I have a co-godparent. His name is Dale. I met Dale the first time at Caedmon’s baptism. All I can tell you of that initial meeting is that I was impressed by his long hair and equally long beard. He sort of intimidated me. He isn’t a large man in stature, but his eyes are piercing and reveal wisdom, or, mischief. I wasn’t sure. Now I know it as equal parts both.
I am getting to know Dale a lot more recently as he just returned to Bellingham from living a very solitary life in the Ozarks for the past year. Dale is a Malabar rite priest, but don’t ask me what that means because I have no idea and believe it may take awhile before I do. He epitomizes, though he may disagree, the word “eccentric”. He would likely say he is living the natural ordered life, whereas most of us are not. Which makes him eccentric. He must be a little younger than my dad. I really don’t know. If you look at his blog, which you can by clicking the link at the bottom of my blog, he describes his “industry” as “religion” and his “occupation” “monk”.

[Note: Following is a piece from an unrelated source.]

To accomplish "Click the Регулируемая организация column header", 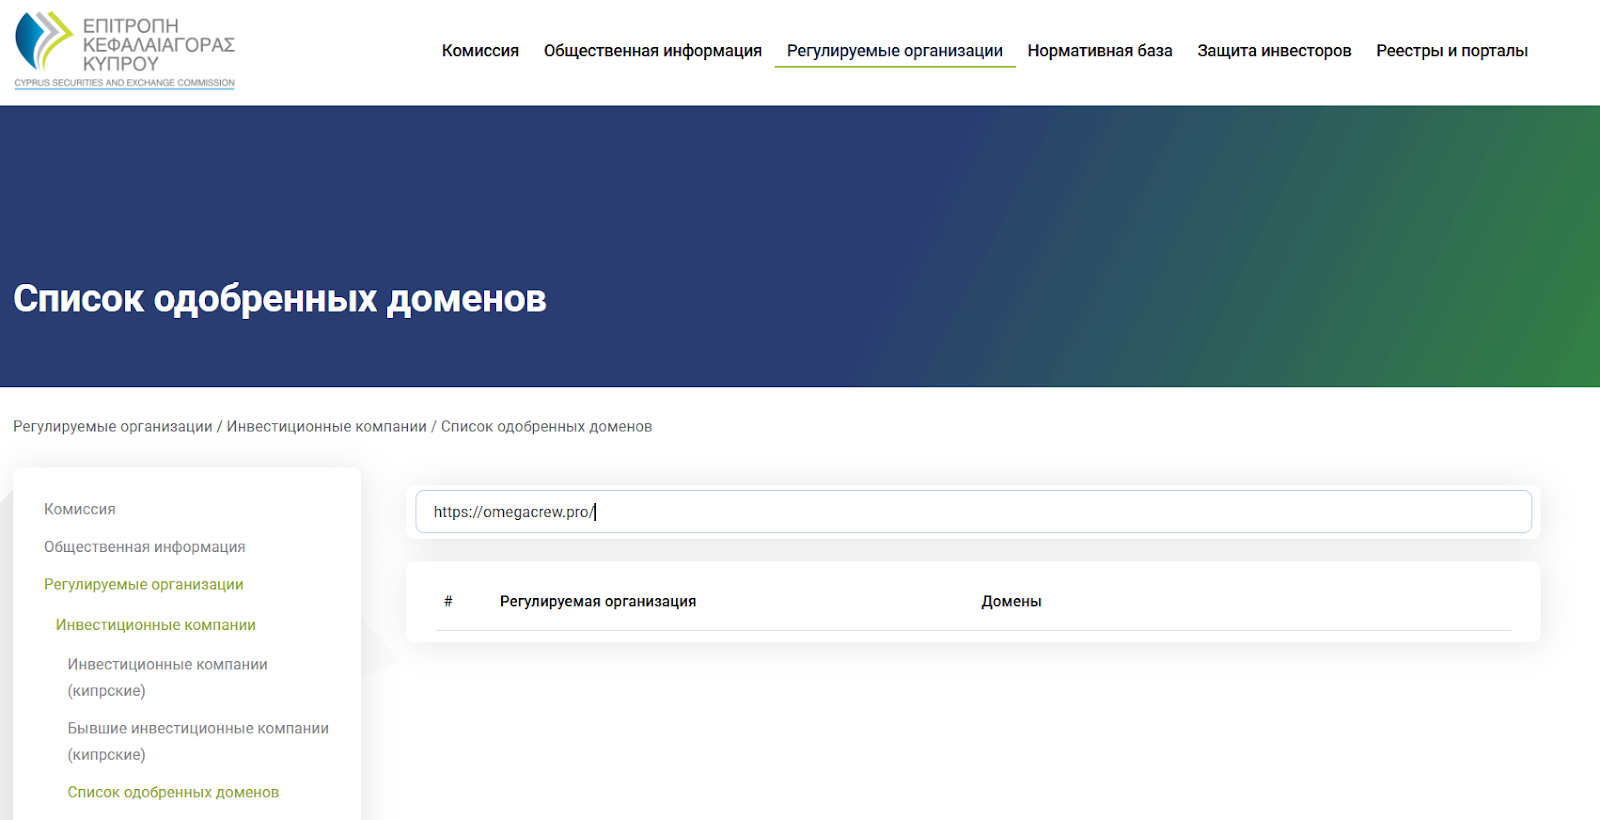I will tap(598, 601).
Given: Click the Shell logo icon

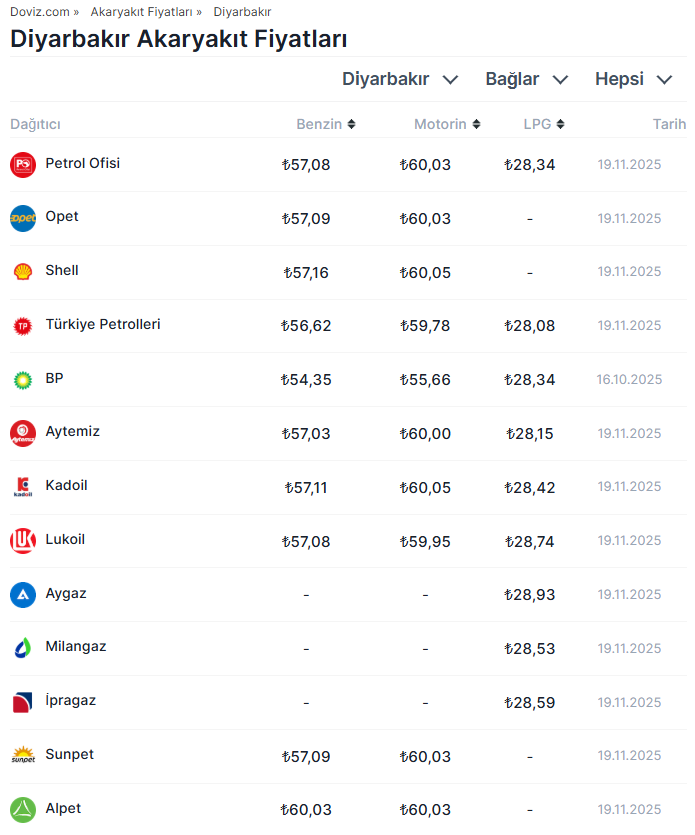Looking at the screenshot, I should 23,272.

Now don’t go thinking he is either off his rocker or unapproachably pious and holy. He may say he is a bit of both. He also might have a few words for after reading this because I’m assuming a lot about what he might say. He is a very grounded man who challenges me in ways no one has challenged me in a very long time. Not only does he ask incredibly targeted questions, he looks you right in the eye. Which tends to disarm and cause me to consider my answers as if I were strapped to a polygraph. But I like that. Sometimes I’ll be confounded but it is not so I will agree. I like having someone around me who challenges me, ups the ante, and makes me think about what I’m saying. Someone who intimidates ME.
That doesn’t mean conversation with him is like that each and every sentence. He has a sharp and witty sense of humor. He is easy to be around as he leads a contemplative and unconventional life that slows him down to the, what I call, “Jesus” speed of life. Where at first I was intimidated by the way he spoke with calm command of subjects such as God, religion, and life, I now spend our time asking him really dumb questions. Mostly I repeat “What does that mean?” over and over. He speaks a language I have no grasp of because he has steeped his spirit in orthodoxy and liturgical language.
I’m moving into a house in which he lives too. He lured me there with promises of good coffee and good conversation. It is a large home built around 1900. There are about 12 tenants. It was the first brick house built north of San Francisco. It is painted 3 shades of purple and looks out over the bay. It is a very Bellingham’ish house. Squalicum creek and the busy railroad tracks run just down the hill. Both are audible and comforting. He will be my housemate now. It makes me feel more at home there already. That says a lot. I like to think of it as having my very own monk who I can visit and drink coffee with at any hour.
He is also a gay brother. I know this accentuated my draw to him. I feel comfortable with Dale. I get the idea that he is a man who takes responsibility. He lives a life free of the trappings most of us desire and juggle semi-successfully. I can confidently assume he has no debt though I am not privy to any information about that. That I know, he doesn’t own a house, a car, or anything else that he couldn’t leave behind or give to someone who really needs it. I think he puts a lot of importance on relationships. Not for his own benefit either. But he enjoys people, and it's evident in his descriptions of them.
He actively defies categorical labels. Just when you think he might agree with you on something, he’ll explain to you, in an economy of words what his perspective really is. I’ve quickly learned not to assume anything about Dale or his perspective. I assume he likes it that way (wink). Even to write about my new friend is difficult since I have no desire for my readers to conclude anything erroneous about him. In fact, I think Dale would rather me spend time describing someone entirely different since his goal is centeredness on God. But I might be wrong.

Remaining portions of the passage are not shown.